In a family size of three or fewer, the monthly income limit for 100 percent subsidy paid by the state to the childcare provider is $1,649, according to the income eligibility guidelines. For a family size of five, it’s $2,326.

“If the parents qualify, they are issued a certificate to help pay the costs of child care,” Trayah said. “What usually happens is the cost that the state pays does not match the cost that the provider charges. So there is a co-pay.”

Trayah said parents end up having to pay a co-pay because the financial assistance program is several years old and is not keeping pace with the state’s determination of a livable wage.

In addition, childcare costs are on the rise. The market rates for a preschool age child in a licensed child care center increased from $170 per week to $215 per week between 2008 and 2014, a 26 percent hike over a five year period, according to the 2014 Vermont Child Care Market Rate Survey. In registered homes, weekly market rates jumped from $130 to $150, a 15 percent hike.

“Honestly, everyone that I talk to that’s either having a baby or talking about child care, I’m like, ‘Good luck,’” Stewart said. “It’s horrible.”

The report “Stalled at the Start” outlines reasons why quality care is so important for the first five years of a child’s life.

“Science tells us that the first five years are the most important years in a child’s life for healthy brain development. It’s a time when the brain is creating its foundation for learning and development, forming 700 to1,000 new connections every second,” according to the report.

“Science has also found that positive interactions with caregivers support and strengthen these connections, supporting the brain’s foundation for healthy development,” the report stated.

Research by economist James Heckman has also found that investments in early childhood programs can yield a seven to ten percent annual return by reducing future costs in education, health care and corrections.

The Blue Ribbon Commission on Financing High Quality, Affordable Child Care will host five public forums around the state on July 25 and July 26 to learn more about the troubles new parents and guardians are facing when it comes to childcare providers.

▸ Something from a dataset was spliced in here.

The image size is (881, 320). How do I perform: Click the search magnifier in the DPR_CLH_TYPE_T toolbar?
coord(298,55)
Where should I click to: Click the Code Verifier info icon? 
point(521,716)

The commission wants to hear more from Vermonters on the following three questions:

  • What would help you the most in respect to accessing high-quality childcare?
  • What are the responsibilities of Vermont to help ensure all Vermonters have access to high-quality child care?
  • What should we do to make accessible, high-quality child care more affordable in Vermont?

There will be a forum on July 25 from 5 to 6:30 p.m. at the Champlain Senior Center on North Winooski Avenue in Burlington. Written testimony may also be emailed to commission chair Charlotte Ancel at Charlotte.Ancel@greenmountainpower.com or Agency of Administration representative Jessica.Gingras@vermont.gov. Written testimony will be posted online unless otherwise requested.

  • April Christenson

    Providing high quality care inexpensive and time consuming. A number of programs closed when the new regs passed, either because they couldn’t afford the changes or they couldn’t afford taking even more time from their own families. It’s quite possible that others will as they attempt to implement them.

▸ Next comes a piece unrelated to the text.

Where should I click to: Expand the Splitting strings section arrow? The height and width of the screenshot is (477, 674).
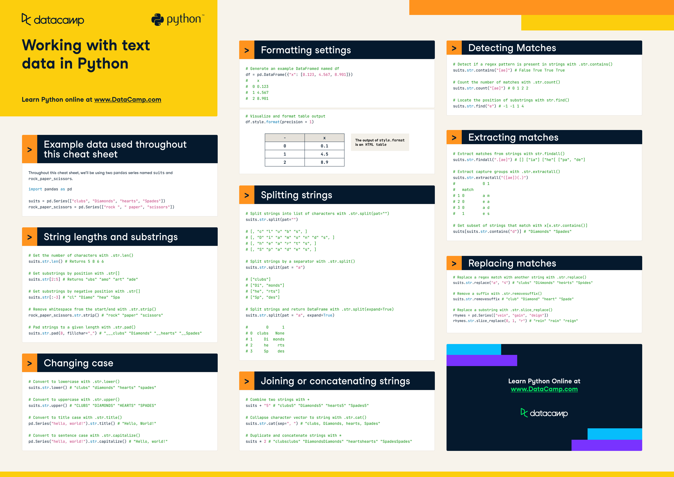[x=247, y=195]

    Children need to be safe. But when regulations tack on hours of additional cleaning and paperwork or require thousands of dollars in changes or make providing care logistically difficult and frankly, unfun, providers have to assess what they are willing to sacrifice of their own family and sanity for the business.

    Outsiders have no idea how costly it is to run a child care business nor the time and emotional investment. The state can encourage and retain high quality programs by providing supports to providers, being more helpful than punitive when it comes to licensing, and by not sucking the very joy out of the business with rules that go well beyond basic safety.

    When you push providers out and set up rules that discourage new providers from registering, you end up with even fewer programs. I predict that finding care will only get more difficult.